--- start of DATA TO PROCESS ---

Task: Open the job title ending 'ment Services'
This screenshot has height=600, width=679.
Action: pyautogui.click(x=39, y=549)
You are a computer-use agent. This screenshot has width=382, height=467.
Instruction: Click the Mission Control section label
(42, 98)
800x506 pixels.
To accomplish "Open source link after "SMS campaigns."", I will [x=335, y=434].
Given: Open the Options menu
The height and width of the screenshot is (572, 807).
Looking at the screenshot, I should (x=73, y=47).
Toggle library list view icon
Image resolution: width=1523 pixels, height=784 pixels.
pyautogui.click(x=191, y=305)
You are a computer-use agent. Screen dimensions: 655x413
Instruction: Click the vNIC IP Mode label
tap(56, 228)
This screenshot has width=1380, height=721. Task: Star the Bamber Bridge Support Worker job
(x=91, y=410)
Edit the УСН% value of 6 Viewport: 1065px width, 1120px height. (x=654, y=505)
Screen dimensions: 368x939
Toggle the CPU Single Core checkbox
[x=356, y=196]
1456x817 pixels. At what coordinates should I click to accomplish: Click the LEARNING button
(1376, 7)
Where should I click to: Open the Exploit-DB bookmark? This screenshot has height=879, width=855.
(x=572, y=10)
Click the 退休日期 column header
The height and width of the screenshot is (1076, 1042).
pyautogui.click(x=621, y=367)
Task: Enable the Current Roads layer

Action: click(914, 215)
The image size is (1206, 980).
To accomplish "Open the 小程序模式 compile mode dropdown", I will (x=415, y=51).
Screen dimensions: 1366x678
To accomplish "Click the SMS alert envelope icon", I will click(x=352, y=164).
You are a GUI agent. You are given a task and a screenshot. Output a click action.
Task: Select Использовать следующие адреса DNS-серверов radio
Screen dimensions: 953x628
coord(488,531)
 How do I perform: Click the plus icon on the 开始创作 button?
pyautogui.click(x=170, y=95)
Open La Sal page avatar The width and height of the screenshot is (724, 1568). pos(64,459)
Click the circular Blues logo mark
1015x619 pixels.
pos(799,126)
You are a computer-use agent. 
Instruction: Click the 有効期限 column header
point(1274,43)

--- end of DATA TO PROCESS ---

- YOUR INSTRUCTIONS -
Rewrite the records from the line containing "How do I perform: Click" through the end of the records, replacing "column header" with "table heading" and changing nothing else.

- THE SOLUTION -
 How do I perform: Click the plus icon on the 开始创作 button?
pyautogui.click(x=170, y=95)
Open La Sal page avatar The width and height of the screenshot is (724, 1568). pos(64,459)
Click the circular Blues logo mark
1015x619 pixels.
pos(799,126)
You are a computer-use agent. 
Instruction: Click the 有効期限 table heading
point(1274,43)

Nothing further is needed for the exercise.